Implementing each and <=>

Ruby
1

I have a data model and would like to let it be Enumerable. I want to
confirm if this is the way of implementing each and <=> :

def each
  @list.each { |item| yield item }
end

def <=>(other)
  @list <=> other
end

(let’s just assume that @list is an array)

Thanks.

2

Ruby R. schrieb:

(let’s just assume that @list is an array)

Thanks.
i would define each like this:
def each(&blk)
@list.each(&blk)
end

3

badboy wrote:

Ruby R. schrieb:

(let’s just assume that @list is an array)

Thanks.
i would define each like this:
def each(&blk)
@list.each(&blk)
end

okay, i forgot to mention that I was wondering whether the
easiest/cleanest way was to use a send somehow?

def each
  @list.send
end

Actually, since the ruby source is in ‘C’ one can’t check it to see
examples. I searched a lot but came up with nothing.

Thanks.

4

On Jan 13, 2009, at 1:08 PM, Ruby R. wrote:

I have a data model and would like to let it be Enumerable. I want to
confirm if this is the way of implementing each and <=> :

def <=>(other)
@list <=> other
end

<=> would normally apply to items in your list, not to the container
itself.

5

Ruby R. schrieb:

okay, i forgot to mention that I was wondering whether the
easiest/cleanest way was to use a send somehow?

def each
  @list.send
end

Actually, since the ruby source is in ‘C’ one can’t check it to see
examples. I searched a lot but came up with nothing.

Thanks.
I don’t think that using send is easier/cleaner
using @list.each(&blk) is nothing else than sending the message “each”
to @list with blk as a block parameter

6

On Tue, 13 Jan 2009 15:30:20 -0500, Ruby R. wrote:

I am putting in the <=> so this class might be more useful to others. I
haven’t got around to using it myself. (I have a base class
ListDataModel with minimal methods and wanted to make it as useful as
possible).

Is there sume useful comparison for comparing two different data models
with each other? If not, then don’t define <=>.

–Ken

7

Dave T. wrote:

On Jan 13, 2009, at 1:08 PM, Ruby R. wrote:

I have a data model and would like to let it be Enumerable. I want to
confirm if this is the way of implementing each and <=> :

def <=>(other)
@list <=> other
end

<=> would normally apply to items in your list, not to the container
itself.

That’s whats confusing me. How would i put it?

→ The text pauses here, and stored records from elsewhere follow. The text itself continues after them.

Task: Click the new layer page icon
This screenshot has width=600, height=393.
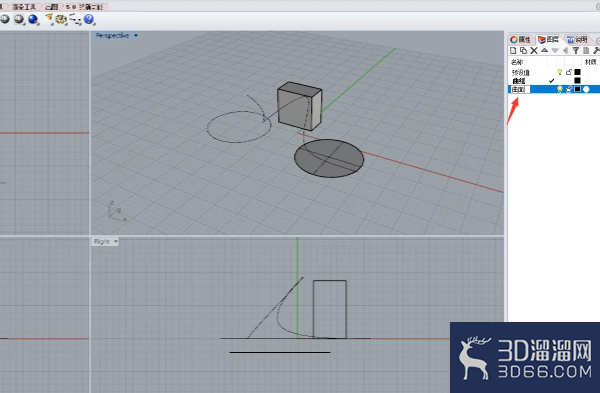Action: 513,51
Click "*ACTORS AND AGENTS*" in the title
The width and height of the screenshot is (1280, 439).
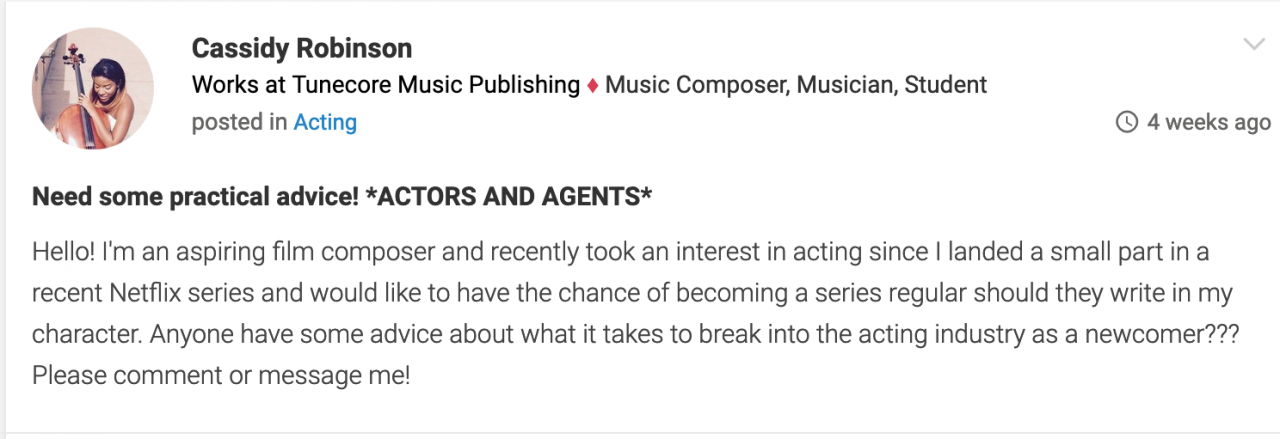tap(509, 197)
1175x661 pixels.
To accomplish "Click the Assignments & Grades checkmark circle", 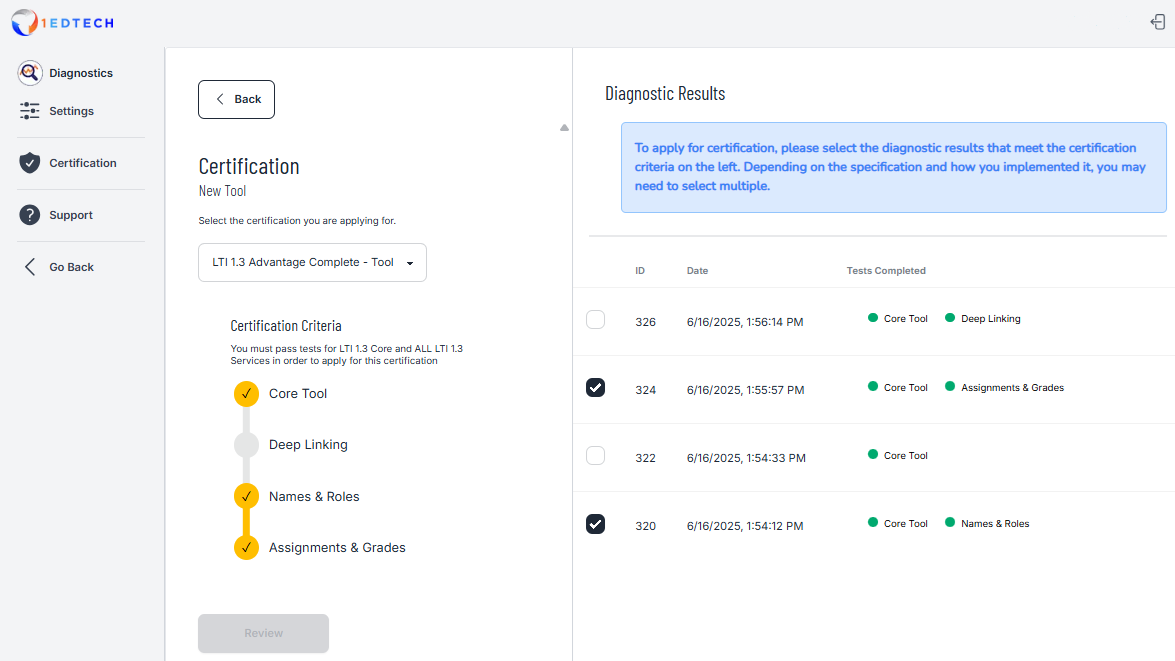I will pos(246,547).
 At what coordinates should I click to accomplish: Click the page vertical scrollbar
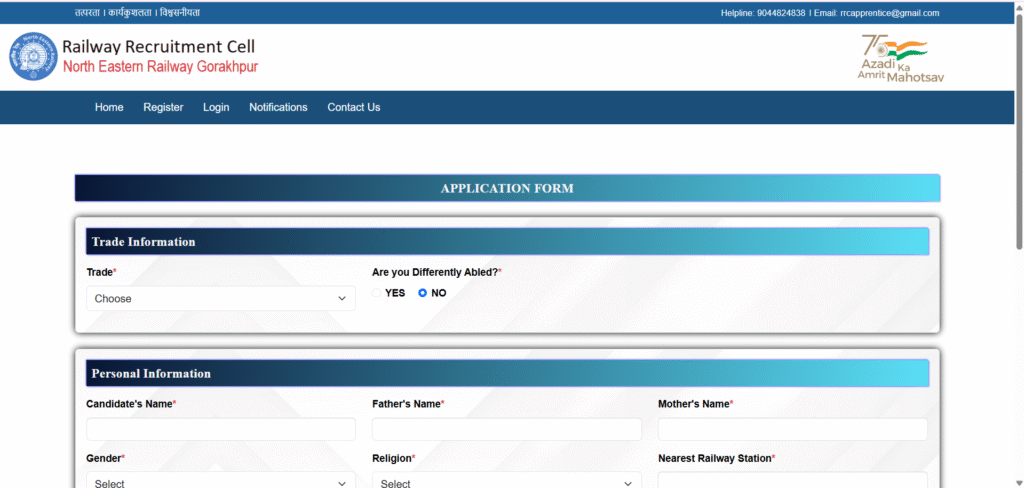click(x=1019, y=130)
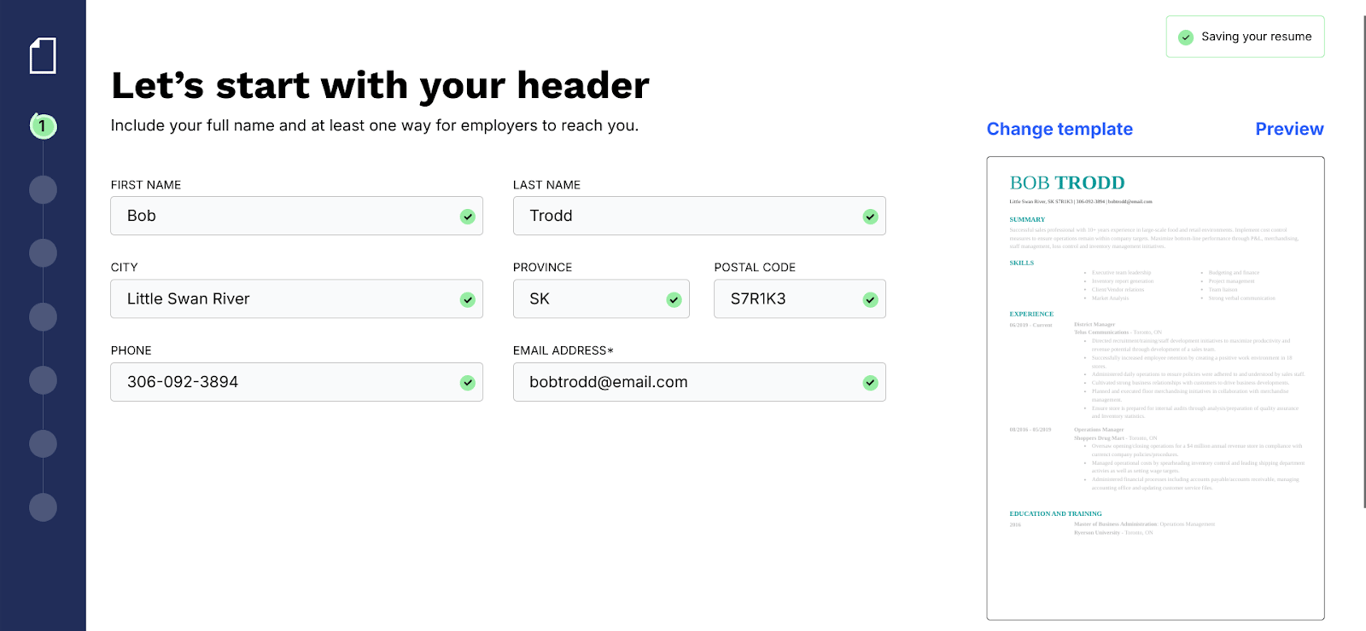This screenshot has width=1366, height=631.
Task: Click the green check on Saving your resume
Action: pos(1185,37)
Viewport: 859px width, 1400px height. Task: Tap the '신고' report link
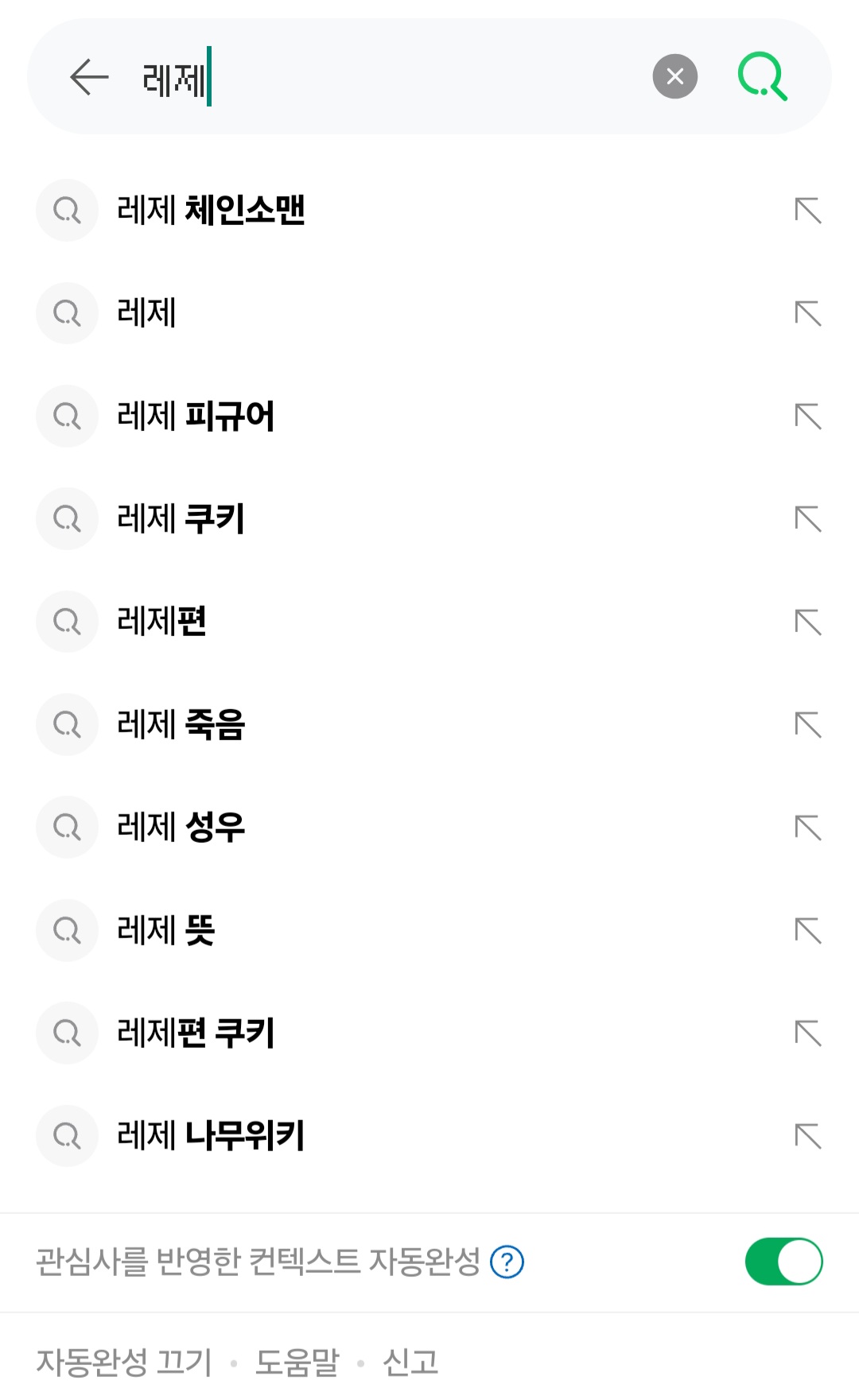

I am putting in the <=> so this class might be more useful to others. I
haven’t got around to using it myself. (I have a base class
ListDataModel with minimal methods and wanted to make it as useful as
possible).

8

On Tue, 13 Jan 2009 14:15:58 -0500, Ruby R. wrote:

okay, i forgot to mention that I was wondering whether the
easiest/cleanest way was to use a send somehow?

def each
  @list.send
end

No. This won’t work. Send is just a method for calling methods, and
unless you pass it a method name and all relevant arguments, it won’t
know what message to send.

Thus, you’ll be at

def each &blk
@list.send :each, &blk
end

and it’s easier to do

def each &blk
@list.each &blk
end

–Ken

9

Thus, you’ll be at

def each &blk
@list.send :each, &blk
end

and it’s easier to do

def each &blk
@list.each &blk
end

–Ken

thanks, (I did forget to put the :each in the lines i put)

Is there sume useful comparison for comparing two different data models
with each other? If not, then don’t define <=>.

No, not at all. Thanks again.

10

Ruby R. wrote:

def <=>(other)
  @list <=> other
end

Perhaps you mean something like this:

include Comparable
def <=>(other)
@list <=> other.list # or some other way to order them
end

Making your objects Comparable is distinct from making them Enumerable.

11

Brian C. wrote:

Ruby R. wrote:

def <=>(other)
  @list <=> other
end

Perhaps you mean something like this:

include Comparable
def <=>(other)
@list <=> other.list # or some other way to order them
end

Making your objects Comparable is distinct from making them Enumerable.
I was thinking that including Comparable would give users the ability to
sort the existing model in various ways.

I was wrong there, since it clearly is a comparison with another model.
That is not something likely. My bad. Thanks, Brian.